Both can also flare. This happens when you’re exposed to certain triggers that are unique to you, like the weather or stress.

Neither condition is contagious. You can’t pass it to someone or get it from someone. But both conditions can run in families. So having one (or both) can be in your genes.

The differences. Psoriasis is an autoimmune disease. That means your immune system is sending out faulty messages, and your body responds by growing skin cells too quickly.

Psoriasis plaques are itchy like seborrheic dermatitis, but they can also be painful. About one-third of people with psoriasis get a form of arthritis as the disease gets worse.

The scales on psoriasis plaques are thicker than those of seborrheic dermatitis, with more defined edges. Their color is closer to silver than the white or yellow of seborrheic dermatitis scales.

The exact cause of seborrheic dermatitis isn’t clear, but it’s probably the result of things like:

  • Too much Malassezia, a common yeast found on everybody’s skin
  • Too many androgens, a group of common hormones
  • Too much oil production
  • A family history of dermatitis
  • A personal history of psoriasis, acne, or rosacea (among other skin conditions)

It’s also hard to pinpoint exactly why someone gets psoriasis. As with other autoimmune diseases, it’s probably a combination of the genes you’re born with and things in the world around you that trigger the disease. Those triggers include infections, an injury to the skin, smoking, drinking, and even stress.

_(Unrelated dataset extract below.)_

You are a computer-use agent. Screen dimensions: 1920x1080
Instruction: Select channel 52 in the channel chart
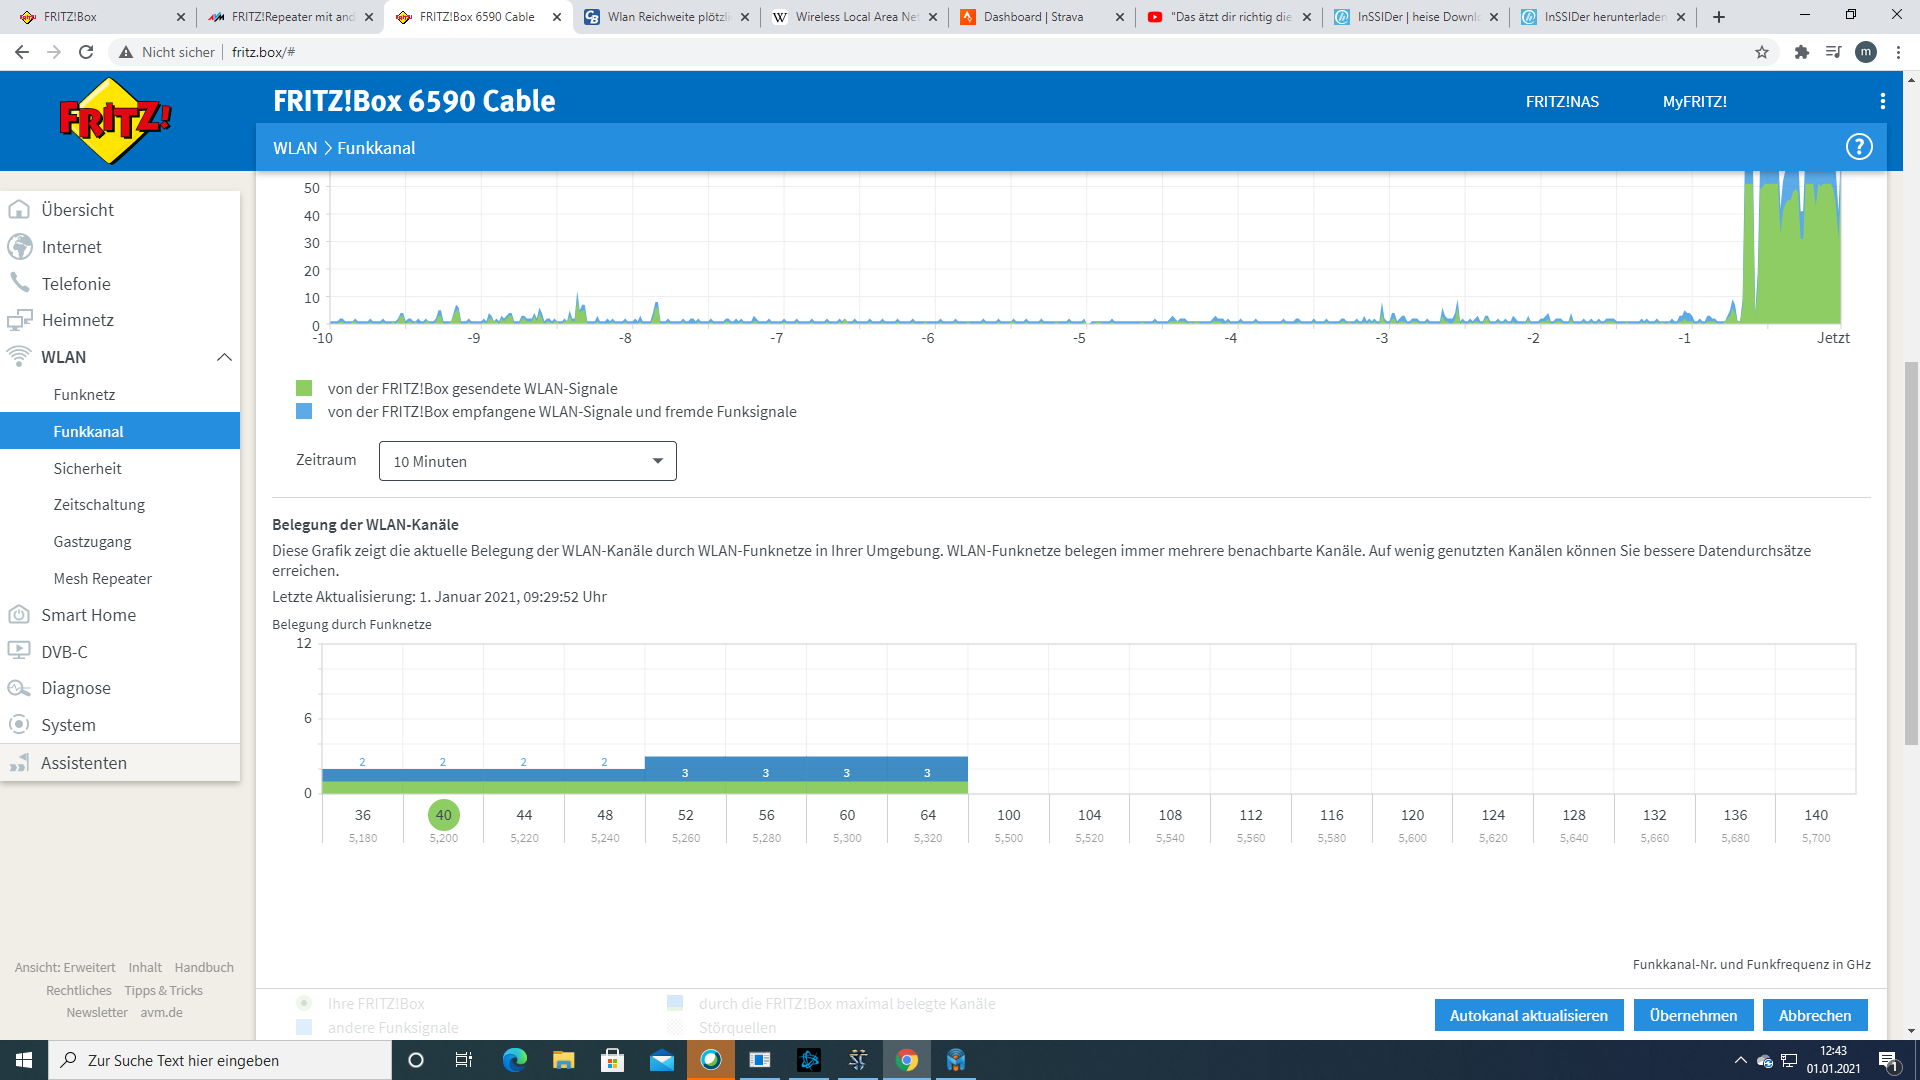[x=685, y=815]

In general, seborrheic dermatitis symptoms include itchiness, red or inflamed skin, and flaking. But they can vary based on where the dermatitis happens:

  • On the scalp: itchy white scales that flake off (in babies, the scales are more yellow)
  • On the sides of the face and along the edges of eyelids: pink-to-red patches with scales
  • On cheeks: inflamed hair follicles
  • On the chest and along the hairline: flaky patches in oval or ring shapes
  • In body folds and creases: red skin

Psoriasis varies from person to person. It can cause small patches or widespread areas. Typical symptoms include:

  • Red areas of skin, often covered by thick scales
  • Cracks in the skin that may bleed
  • Itching
  • Burning

Psoriasis can also affect your nails. They may become thicker and get pits or ridges. If you get psoriatic arthritis, joints will feel stiff and look swollen.

Doctors use some of the same steps to diagnose many skin conditions, including these two. They will ask about your health and examine your skin and scalp and any other affected areas. They might take a small sample of skin to be checked under a microscope. This can help rule out other conditions. If it is psoriasis, it’ll help determine which type you have.

It can be hard to tell scalp-only psoriasis from seborrheic dermatitis. Newer, higher-powered microscopes can show differences in the shapes of the scales. Watching for changes in skin tissue can also help pinpoint which condition is which.

If you have a rash that isn’t going away or is getting worse, call your doctor to get the right diagnosis and treatment. Though the conditions are somewhat similar, what works for one may not help the other. This is especially true for severe psoriasis.